# EXTRAIT À LIRE:

========

Les nouvelles estimations de Statistics Mauritius et de la Banque de Maurice confirment que l’industrie du tourisme passe par une année difficile. Les arrivées sont projetées à 1,425 million, une progression de 1,8 % par rapport à 2018. Et les revenus augmenteraient de Rs 700 millions (soit +1%) pour se hisser à Rs 64,7 milliards. Ces estimations ont été revues à la baisse à deux reprises entre fin mai et fin août.
« On est malheureusement bien loin des premières estimations de 2019, soit 3,6 % de croissance des arrivées et 5,5 % de croissance des recettes. Il n’est pas trop tard pour se rattraper un peu durant le reste de l’année 2019 mais effectivement l’année ne sera pas une année extraordinaire dans la même foulée des années 2014 à 2018 », affirme Jocelyn Kwok. Â la question de savoir si les réservations se sont améliorées pour les quatre derniers mois de 2019, notre interlocuteur affirme que c’est le contraire : « Non pas du tout. Les niveaux de réservation dans nos hôtels sont en chute. »

========

# ENREGISTREMENTS FOURNIS:
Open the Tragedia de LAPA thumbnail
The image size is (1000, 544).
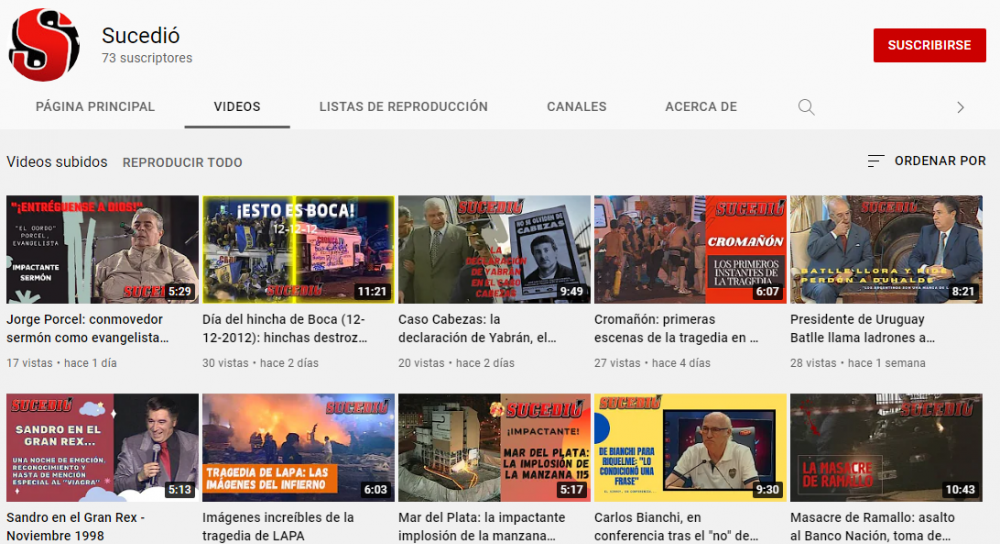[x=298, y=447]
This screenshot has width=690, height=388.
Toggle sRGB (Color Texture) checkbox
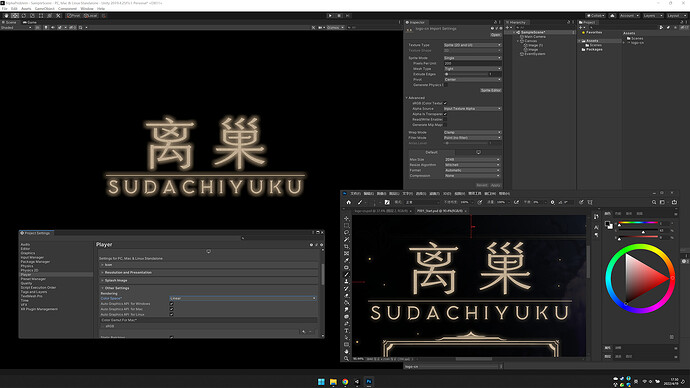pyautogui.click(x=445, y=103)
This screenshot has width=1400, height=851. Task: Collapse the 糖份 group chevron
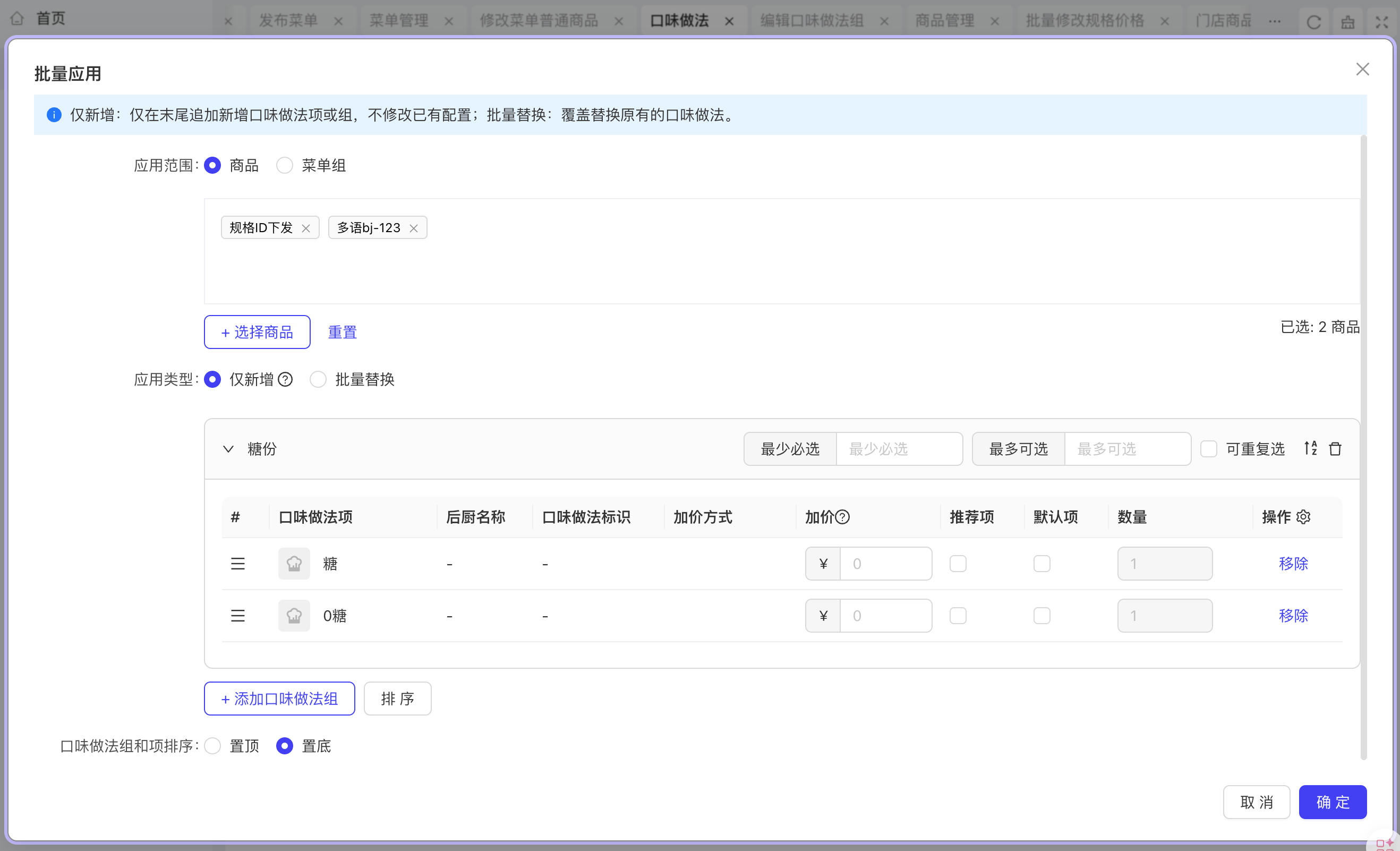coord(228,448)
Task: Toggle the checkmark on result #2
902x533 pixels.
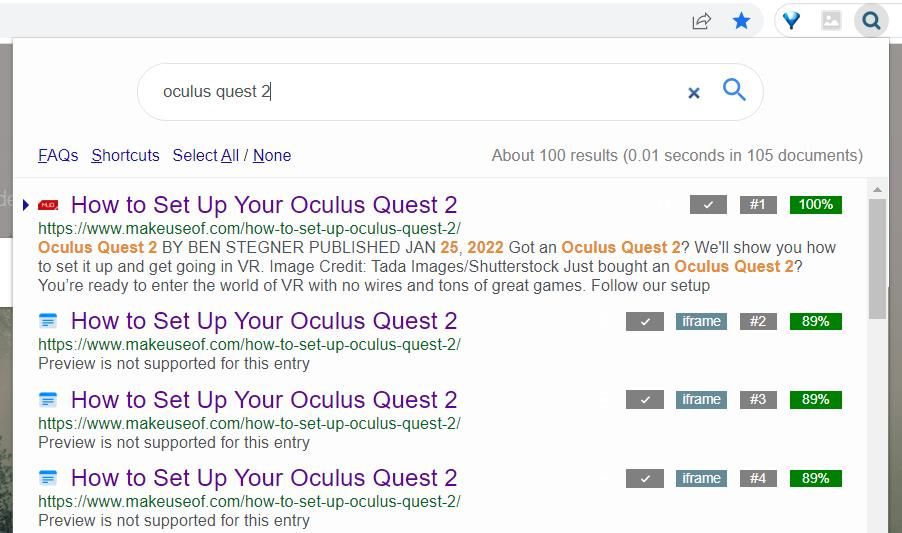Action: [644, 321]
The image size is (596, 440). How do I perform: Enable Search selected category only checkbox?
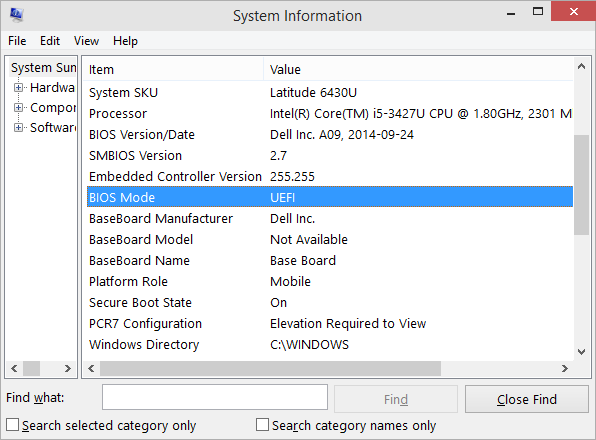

========

# CONSIGNE:
Relevez, dans l'ordre où ils apparaissent, tous les pourcentages cités dans l'extrait sur le tourisme à Maurice.

# RÉPONSE ATTENDUE:
1,8 %
+1%
3,6 %
5,5 %